───── Data supplied
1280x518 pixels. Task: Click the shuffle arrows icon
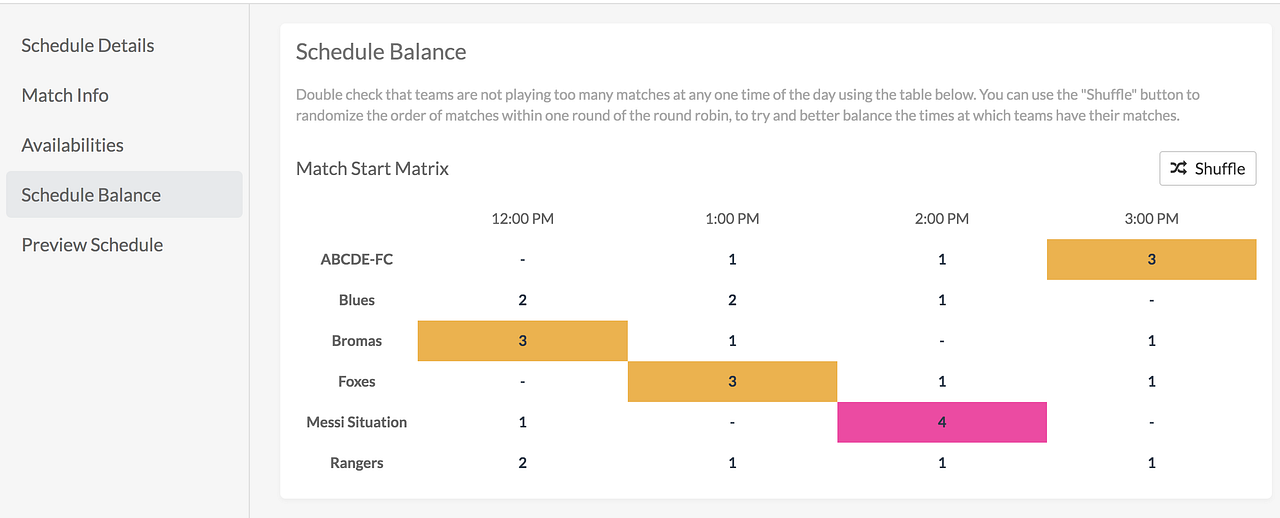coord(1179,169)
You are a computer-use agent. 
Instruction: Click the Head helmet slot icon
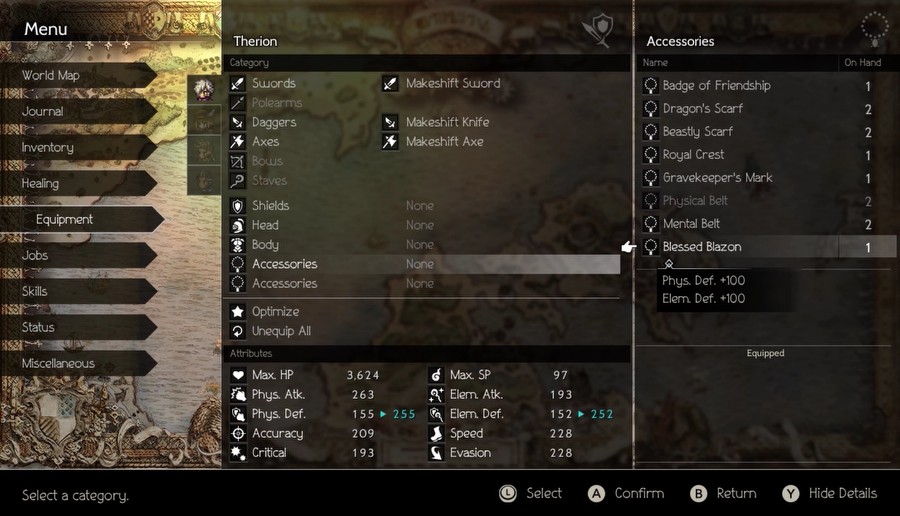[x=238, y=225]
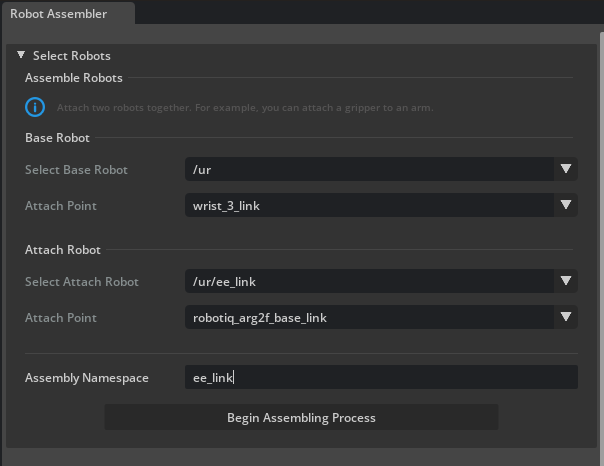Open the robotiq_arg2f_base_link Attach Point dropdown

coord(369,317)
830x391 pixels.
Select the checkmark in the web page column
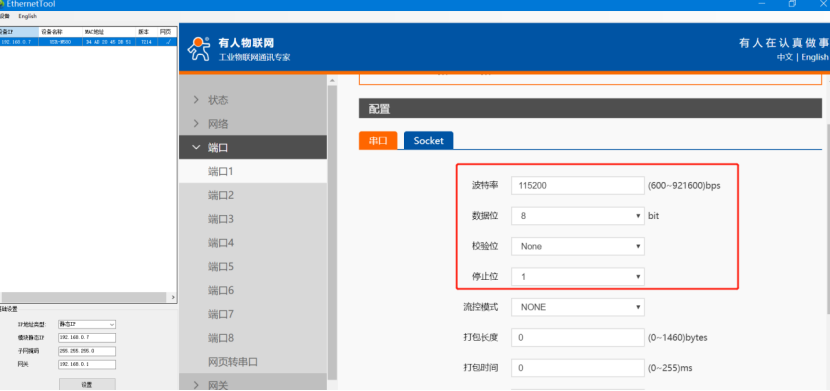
──────────
───── Data supplied
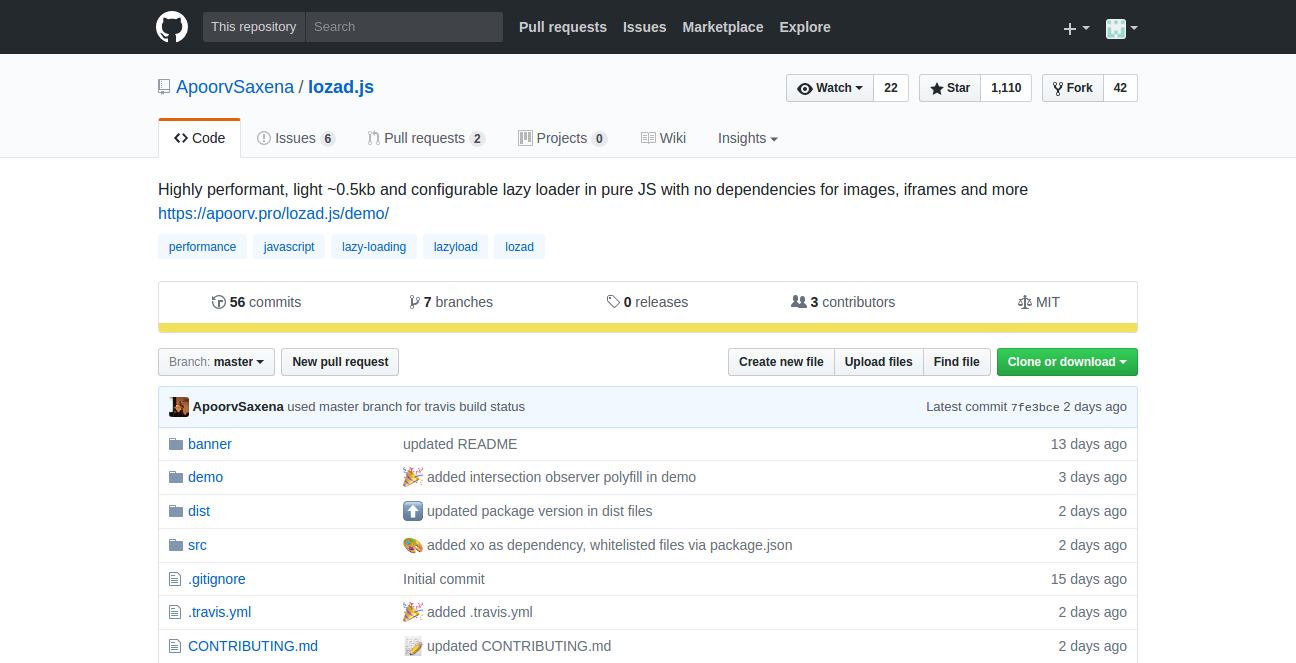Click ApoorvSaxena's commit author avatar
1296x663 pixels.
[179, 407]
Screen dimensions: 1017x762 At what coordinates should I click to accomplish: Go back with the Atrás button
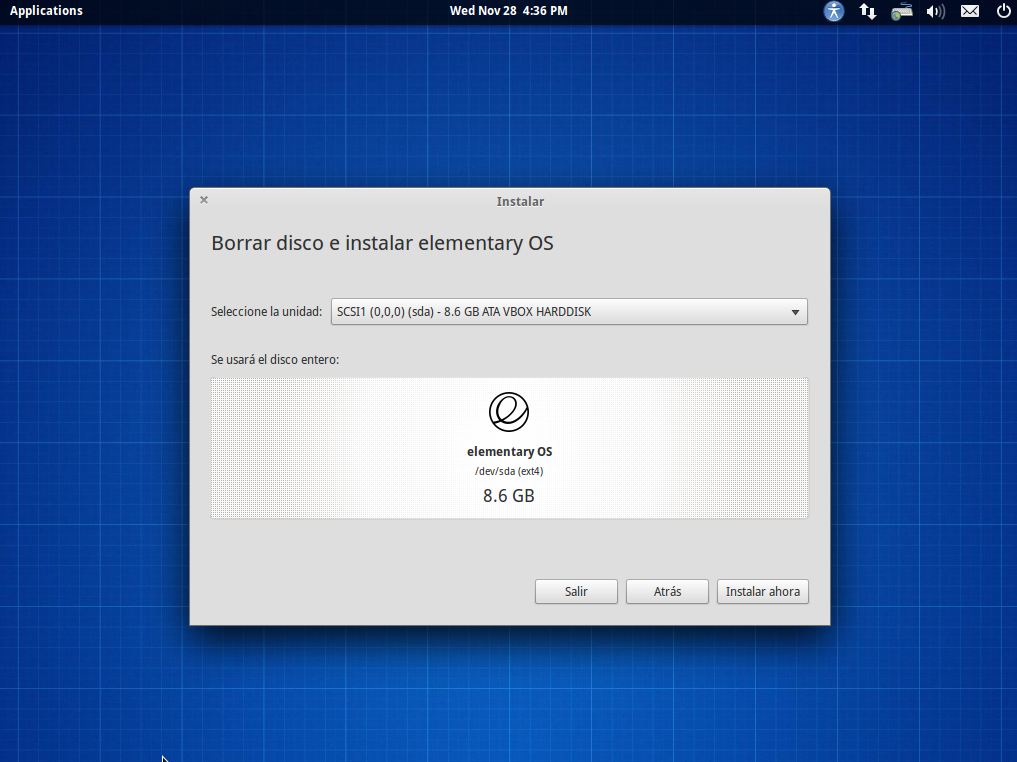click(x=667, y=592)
──────────
• _The task_: Copy out exactly the material that runs from the line with "You are a computer-use agent." to the line with "Select the checkmark in the web page column", ends included, and leave the pictures behind.

• _Result of this task_:
You are a computer-use agent. 
Instruction: Click the Head helmet slot icon
[x=238, y=225]
Open the robotiq_arg2f_base_link Attach Point dropdown

coord(369,317)
830x391 pixels.
Select the checkmark in the web page column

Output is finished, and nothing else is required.